Mimarsınız, deneyimli bir öykü yazarısınız, atölyelerde yeni yazmaya başlayanlara eğitmenlik yapıyor, ortak kitaplar, seçkiler ve dergilerde yazmayı ihmal etmiyorsunuz. Ayrıca sosyal medya hesaplarınızda, kendi yazma deneyimizden edindiğiniz ipuçlarını paylaşıyorsunuz. Bilginin ve edebiyatın paylaşıldıkça çoğaldığına inananlardan mısınız? Çok yönlülük, üretkenliğinizi ne ölçüde besliyor?
Hepsinin birbirini beslediğini düşünüyorum. Vaktimin tamamını okumakla, yazmakla veya bahsettiğiniz şekillerde bunlar üzerine kafa yormakla geçiriyorum. Bu deneyimleri aktarmak, paylaşmak beni mutlu ediyor. Kesinlikle bilginin paylaştıkça çoğaldığına inanıyorum. Dersler ve seminerlerle edebiyatı seven başka insanlara ulaşabiliyorum. Hepimiz birbirimizden bir şeyler öğreniyoruz. Bu tempo beni bazen yoruyor elbette ama her sabah uyandığımda çocukluğumdan beri tutkum olan şeyi yapacağımı biliyorum ve bu beni çok mutlu ediyor. Gücüm yettikçe hepsini ve daha fazlasını yapmak istiyorum.
Son soru, sözcüklerin bir sesi, tınısı, ahengi vardır da bir dokusu, tortusu, rengi olduğunu düşünüyor musunuz? Sırada ne var, süzülmüş, demlenmiş, tortusu dibe çökmüş sözcükler bu kez nereye götürecek sizi?
Sözcüklerin gücüne sonsuz inancım var. Doğru zamanda, doğru yerde kullanılan tek bir sözcüğün bile bir şeyleri değiştirebileceğini düşünüyorum. Bu nedenle, evet, seslerinin yanı sıra dokuları da var, tortuları da, renkleri de. Yazarken bütün bunları duymaya, görmeye çalışıyorum. Sözcüklere ne kadar itinayla yaklaşırsanız o kadar açıyorlar kendilerini size. Onlara dokunabilmek, çağrışımlarını duyabilmek ve zihnimizde bıraktıkları tortuyu hissetmek gerek. Bir sözcüğün yalnızca doğru olması yeterli değil. Aynı anlama gelebilecek onlarca sözcüğün arasından tam da oraya uygun düşeni bulmak aslında yazmak.
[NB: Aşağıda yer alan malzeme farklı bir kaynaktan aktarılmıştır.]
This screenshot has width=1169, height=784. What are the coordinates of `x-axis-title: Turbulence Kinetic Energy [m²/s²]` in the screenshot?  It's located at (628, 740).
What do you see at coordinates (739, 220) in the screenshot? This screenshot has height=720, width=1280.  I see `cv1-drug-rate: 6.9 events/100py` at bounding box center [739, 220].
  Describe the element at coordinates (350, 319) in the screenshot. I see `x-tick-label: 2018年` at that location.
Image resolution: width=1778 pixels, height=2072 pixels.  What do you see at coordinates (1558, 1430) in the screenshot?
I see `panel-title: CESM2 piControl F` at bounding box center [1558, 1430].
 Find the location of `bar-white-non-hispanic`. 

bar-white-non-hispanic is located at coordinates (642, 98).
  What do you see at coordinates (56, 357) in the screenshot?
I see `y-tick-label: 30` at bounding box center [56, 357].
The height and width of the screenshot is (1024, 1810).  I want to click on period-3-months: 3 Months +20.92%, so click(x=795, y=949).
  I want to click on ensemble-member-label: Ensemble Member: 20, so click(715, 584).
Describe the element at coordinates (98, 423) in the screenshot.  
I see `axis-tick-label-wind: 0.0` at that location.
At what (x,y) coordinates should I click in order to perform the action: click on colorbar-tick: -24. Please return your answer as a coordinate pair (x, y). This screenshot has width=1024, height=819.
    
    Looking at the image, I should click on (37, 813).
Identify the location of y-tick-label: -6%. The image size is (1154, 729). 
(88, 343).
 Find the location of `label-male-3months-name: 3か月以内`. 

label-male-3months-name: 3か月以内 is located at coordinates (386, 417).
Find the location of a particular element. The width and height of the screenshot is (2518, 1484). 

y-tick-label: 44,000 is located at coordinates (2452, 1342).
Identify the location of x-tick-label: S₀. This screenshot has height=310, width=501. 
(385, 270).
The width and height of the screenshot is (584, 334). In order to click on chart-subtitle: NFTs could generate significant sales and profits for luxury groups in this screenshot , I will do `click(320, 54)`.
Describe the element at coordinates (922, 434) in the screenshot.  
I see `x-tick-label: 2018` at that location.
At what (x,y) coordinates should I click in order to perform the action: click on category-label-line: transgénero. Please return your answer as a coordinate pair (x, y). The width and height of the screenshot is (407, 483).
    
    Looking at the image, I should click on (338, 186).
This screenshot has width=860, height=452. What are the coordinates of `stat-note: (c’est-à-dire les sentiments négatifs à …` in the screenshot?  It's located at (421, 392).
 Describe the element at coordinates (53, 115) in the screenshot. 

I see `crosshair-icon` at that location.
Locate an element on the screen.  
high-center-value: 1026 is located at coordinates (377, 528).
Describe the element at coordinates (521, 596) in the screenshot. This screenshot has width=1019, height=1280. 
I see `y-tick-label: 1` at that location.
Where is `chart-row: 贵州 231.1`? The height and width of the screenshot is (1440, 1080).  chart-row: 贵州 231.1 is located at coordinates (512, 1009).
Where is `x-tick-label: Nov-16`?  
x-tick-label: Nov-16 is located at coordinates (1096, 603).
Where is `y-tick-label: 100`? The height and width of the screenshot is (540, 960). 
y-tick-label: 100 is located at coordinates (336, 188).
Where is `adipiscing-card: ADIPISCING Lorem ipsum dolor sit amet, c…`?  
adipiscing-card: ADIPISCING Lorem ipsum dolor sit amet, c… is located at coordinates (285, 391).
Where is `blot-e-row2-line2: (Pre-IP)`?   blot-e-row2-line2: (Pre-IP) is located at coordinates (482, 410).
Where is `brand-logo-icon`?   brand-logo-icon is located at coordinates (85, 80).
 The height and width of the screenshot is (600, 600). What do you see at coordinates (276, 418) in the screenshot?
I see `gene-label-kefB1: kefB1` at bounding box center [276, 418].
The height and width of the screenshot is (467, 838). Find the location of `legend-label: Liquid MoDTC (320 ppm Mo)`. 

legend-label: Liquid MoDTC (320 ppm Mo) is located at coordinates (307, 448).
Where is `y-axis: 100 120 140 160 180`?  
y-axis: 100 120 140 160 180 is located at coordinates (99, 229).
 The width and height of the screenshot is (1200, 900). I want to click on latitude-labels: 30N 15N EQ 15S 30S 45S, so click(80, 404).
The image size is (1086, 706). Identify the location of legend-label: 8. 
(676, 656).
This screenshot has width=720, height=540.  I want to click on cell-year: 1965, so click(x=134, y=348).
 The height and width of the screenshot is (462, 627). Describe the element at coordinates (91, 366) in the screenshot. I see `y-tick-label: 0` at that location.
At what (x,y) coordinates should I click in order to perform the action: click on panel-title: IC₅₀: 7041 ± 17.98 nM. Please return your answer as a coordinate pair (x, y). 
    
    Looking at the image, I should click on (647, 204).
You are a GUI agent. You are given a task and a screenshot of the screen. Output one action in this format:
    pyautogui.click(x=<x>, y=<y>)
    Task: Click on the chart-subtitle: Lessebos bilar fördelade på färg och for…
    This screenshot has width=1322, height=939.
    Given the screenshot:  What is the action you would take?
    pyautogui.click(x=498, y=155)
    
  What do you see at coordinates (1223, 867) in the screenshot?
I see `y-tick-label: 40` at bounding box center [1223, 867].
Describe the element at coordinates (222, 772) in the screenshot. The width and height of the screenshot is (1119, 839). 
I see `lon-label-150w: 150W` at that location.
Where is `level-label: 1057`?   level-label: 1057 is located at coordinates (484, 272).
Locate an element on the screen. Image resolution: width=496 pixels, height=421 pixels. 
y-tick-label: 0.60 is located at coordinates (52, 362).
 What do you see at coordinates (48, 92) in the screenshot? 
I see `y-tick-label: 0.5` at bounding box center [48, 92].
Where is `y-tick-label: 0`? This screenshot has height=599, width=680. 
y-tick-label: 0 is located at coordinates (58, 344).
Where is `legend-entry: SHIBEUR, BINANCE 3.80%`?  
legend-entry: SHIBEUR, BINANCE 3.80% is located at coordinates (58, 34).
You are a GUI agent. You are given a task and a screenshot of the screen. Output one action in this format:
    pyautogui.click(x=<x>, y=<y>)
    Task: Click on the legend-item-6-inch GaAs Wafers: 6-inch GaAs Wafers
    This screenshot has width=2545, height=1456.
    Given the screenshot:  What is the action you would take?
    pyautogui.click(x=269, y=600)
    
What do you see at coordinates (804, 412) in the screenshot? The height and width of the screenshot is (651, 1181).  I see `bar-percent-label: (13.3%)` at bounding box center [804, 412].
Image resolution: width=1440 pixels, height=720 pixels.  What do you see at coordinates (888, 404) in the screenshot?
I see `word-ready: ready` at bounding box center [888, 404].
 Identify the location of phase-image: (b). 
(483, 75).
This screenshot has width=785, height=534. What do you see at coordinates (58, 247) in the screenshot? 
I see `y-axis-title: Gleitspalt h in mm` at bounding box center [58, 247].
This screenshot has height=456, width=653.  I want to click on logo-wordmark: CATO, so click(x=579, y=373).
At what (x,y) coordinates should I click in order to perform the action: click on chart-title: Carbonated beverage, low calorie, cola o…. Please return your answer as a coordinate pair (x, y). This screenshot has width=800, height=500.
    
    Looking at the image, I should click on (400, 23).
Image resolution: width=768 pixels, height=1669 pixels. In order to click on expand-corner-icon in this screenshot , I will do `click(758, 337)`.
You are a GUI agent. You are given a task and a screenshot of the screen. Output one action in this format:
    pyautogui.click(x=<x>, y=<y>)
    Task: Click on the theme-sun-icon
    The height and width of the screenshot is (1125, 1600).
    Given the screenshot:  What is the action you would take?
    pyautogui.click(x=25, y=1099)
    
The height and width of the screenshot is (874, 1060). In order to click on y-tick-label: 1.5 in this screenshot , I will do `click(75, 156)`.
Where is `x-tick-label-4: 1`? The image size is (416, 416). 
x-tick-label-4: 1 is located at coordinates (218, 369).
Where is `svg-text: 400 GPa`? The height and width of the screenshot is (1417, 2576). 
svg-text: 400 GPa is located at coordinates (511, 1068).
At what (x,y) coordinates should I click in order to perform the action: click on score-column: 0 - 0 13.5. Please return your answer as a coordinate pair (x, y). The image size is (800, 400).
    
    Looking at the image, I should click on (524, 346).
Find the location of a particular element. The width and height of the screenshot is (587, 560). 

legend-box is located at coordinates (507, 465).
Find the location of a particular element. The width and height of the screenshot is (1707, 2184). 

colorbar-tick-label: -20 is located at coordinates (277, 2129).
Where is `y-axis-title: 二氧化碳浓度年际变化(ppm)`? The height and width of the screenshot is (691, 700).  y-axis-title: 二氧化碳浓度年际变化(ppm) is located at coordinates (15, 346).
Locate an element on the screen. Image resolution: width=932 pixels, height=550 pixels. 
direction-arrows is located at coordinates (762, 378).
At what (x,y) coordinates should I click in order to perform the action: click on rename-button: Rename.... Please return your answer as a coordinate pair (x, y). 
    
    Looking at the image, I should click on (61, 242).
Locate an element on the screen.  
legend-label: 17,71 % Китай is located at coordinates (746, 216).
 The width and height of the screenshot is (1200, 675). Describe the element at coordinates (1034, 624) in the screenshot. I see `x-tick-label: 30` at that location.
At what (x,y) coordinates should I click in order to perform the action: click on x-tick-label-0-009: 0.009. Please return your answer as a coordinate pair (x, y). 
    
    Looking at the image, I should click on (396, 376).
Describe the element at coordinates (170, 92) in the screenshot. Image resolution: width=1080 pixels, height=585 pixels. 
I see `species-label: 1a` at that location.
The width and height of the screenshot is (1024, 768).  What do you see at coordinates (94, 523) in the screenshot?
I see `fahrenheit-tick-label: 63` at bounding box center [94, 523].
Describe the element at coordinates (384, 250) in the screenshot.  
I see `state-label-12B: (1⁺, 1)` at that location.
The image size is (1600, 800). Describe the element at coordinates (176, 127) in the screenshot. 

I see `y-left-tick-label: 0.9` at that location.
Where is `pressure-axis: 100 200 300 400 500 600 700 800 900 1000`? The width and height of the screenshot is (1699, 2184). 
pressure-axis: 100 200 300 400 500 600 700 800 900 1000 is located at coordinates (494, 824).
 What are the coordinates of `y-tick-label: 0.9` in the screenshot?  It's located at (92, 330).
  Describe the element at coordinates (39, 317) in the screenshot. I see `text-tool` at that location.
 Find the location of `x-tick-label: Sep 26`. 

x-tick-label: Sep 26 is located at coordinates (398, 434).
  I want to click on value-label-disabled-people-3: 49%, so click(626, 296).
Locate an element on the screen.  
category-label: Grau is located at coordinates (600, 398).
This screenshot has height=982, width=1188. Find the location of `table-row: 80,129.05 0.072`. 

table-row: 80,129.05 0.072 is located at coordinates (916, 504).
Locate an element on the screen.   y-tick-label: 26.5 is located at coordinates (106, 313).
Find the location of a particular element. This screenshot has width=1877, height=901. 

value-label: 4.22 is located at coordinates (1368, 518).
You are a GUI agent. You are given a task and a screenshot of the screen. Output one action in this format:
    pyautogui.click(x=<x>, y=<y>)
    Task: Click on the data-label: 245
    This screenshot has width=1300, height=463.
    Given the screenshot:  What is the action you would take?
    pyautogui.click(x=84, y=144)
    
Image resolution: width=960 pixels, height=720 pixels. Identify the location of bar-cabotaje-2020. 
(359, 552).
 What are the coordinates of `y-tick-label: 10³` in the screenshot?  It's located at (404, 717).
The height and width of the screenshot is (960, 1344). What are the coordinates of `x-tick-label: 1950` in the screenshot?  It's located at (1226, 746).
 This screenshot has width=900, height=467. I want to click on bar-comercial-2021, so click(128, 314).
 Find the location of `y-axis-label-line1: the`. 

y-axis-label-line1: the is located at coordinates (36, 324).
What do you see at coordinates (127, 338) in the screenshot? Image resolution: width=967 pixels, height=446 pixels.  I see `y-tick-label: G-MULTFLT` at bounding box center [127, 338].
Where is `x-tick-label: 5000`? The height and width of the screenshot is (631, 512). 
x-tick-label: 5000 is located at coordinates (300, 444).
Şu ara sözcüklerle aram iyi. Üzerinde çalıştığım iki ayrı dosya var. Biri roman, üstelik farklı bir dil evrenine açılan bir roman. Umarım altından kalkabilirim. Diğeri ise bu kez daha farklı öyküler. Bambaşka bir bakış açısıyla, başka dertleri, farklı söylemlerle dile getiren öyküler üzerinde çalışıyorum. Bakalım neler olacak ben de merak ediyorum.